According to the New York Times, last month Milwaukee started a pilot program to remove ice from its streets with the salty liquid, a by-product of the cheese-making process. The city’s road crews are mixing 8 gal of the stuff into each ton of rock salt they spread.
“It’s a win-win for everybody,” Dean Sommer says of the cheesy road treatment. Sommer is a food and cheese technologist for the Wisconsin Center for Dairy Research. Counties save money on rock salt, he says, and cheesemakers lower the amount they spend on brine disposal. For instance, F&A Dairy Products, in Dresser, Wis., says it saves at least $20,000 annually by giving its cheese brine to local road crews, a donation it’s been making for years.
Cheesemakers use salt to flavor and preserve their product, Sommer tells Newscripts. One way of getting the ionic compound into cheese is to soak wheels or bricks of pressed curds in a high-salt solution. String cheese might be in the brine for only 30 minutes before it soaks up enough salt, Sommer says. “But a 20-lb wheel of parmesan? That might be sitting for 14 days,” he says.
As cheese pulls in salt from the brine, because of osmosis, it also releases water. So the more cheese a company makes in a particular brine tank, the more the salty solution weakens and increases in volume, Sommer explains. Eventually, cheesemakers need to dispose of the stuff—a costly endeavor that typically involves hauling the brine to a large wastewater treatment plant.
Who knows? Maybe the streets of Milwaukee will smell a little nicer in the coming winter months. Although Sommer doesn’t think the brine would have much of an odor after being mixed with rock salt, he says that cheese brines are meticulously maintained by companies. “They don’t stink,” he says. “They just have a light, pleasant odor to them—kind of like the smell you get when opening a package of string cheese.”
Rather than dumping that cheap bottle of vodka Uncle Wally gave you for Christmas, researchers at York University, in Toronto, would like you to consider repurposing it. Led by electrical engineer Andrew W. Eckford, the team has sent the world’s first text message by alcohol (PLoS One 2013, DOI: 10.1371/journal.pone.0082935).

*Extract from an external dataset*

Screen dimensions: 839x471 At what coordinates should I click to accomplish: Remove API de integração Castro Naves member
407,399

Almost all forms of communication today—cell phone calls, e-mails, and the like—are based on electromagnetic waves, Eckford says. “We were looking for a new method, and we settled on chemistry,” he adds.

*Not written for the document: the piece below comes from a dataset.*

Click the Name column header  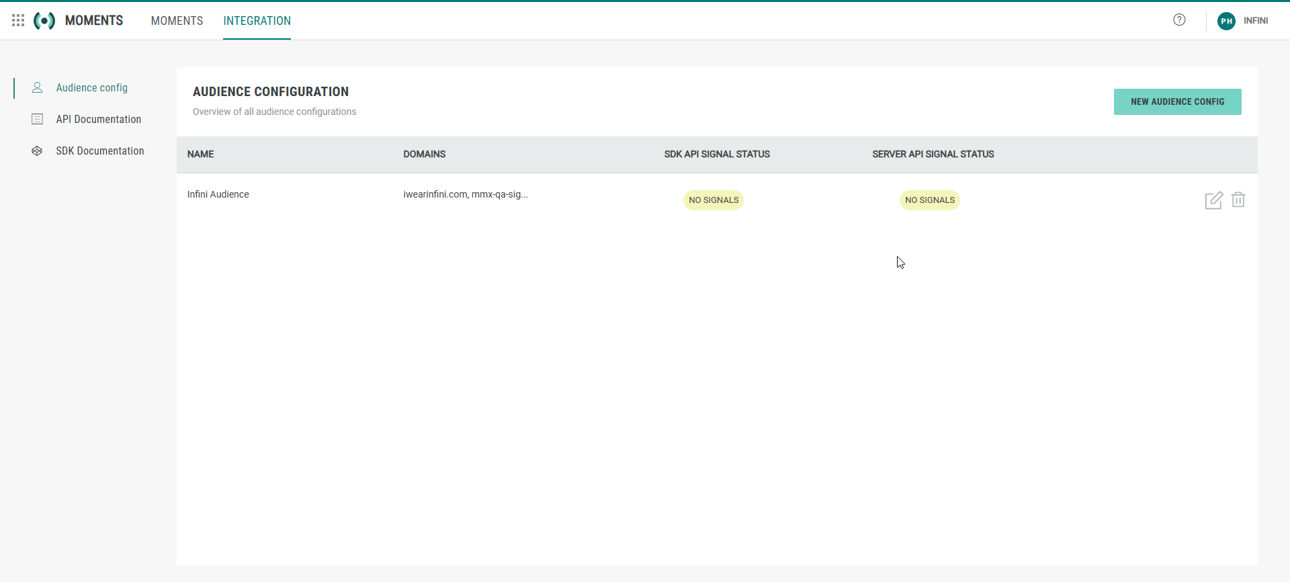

The team built a chemical-based communication device composed of an electronic receiver and a transmitter that emits short puffs of alcohol into the air. When letters get typed into the transmitter, it converts them into a coded series of puffs that it then releases. A fan blows the boozy signal across the room to the receiver, a breathalyzer-like detector that collects and decodes it.
Although the researchers tested the system with rubbing alcohol, Eckford tells Newscripts the device also works with ethanol. The first full message they successfully transmitted? “O Canada.”
Lest you think Eckford’s group is a bunch of patriots who built a device simply to send Canada’s national anthem across a lab, he points out that this experiment is just a “stepping stone.” Molecular “text messages,” he says, might help future nanorobots communicate while delivering drugs inside the body or modern-day robots communicate in challenging environments such as sewers.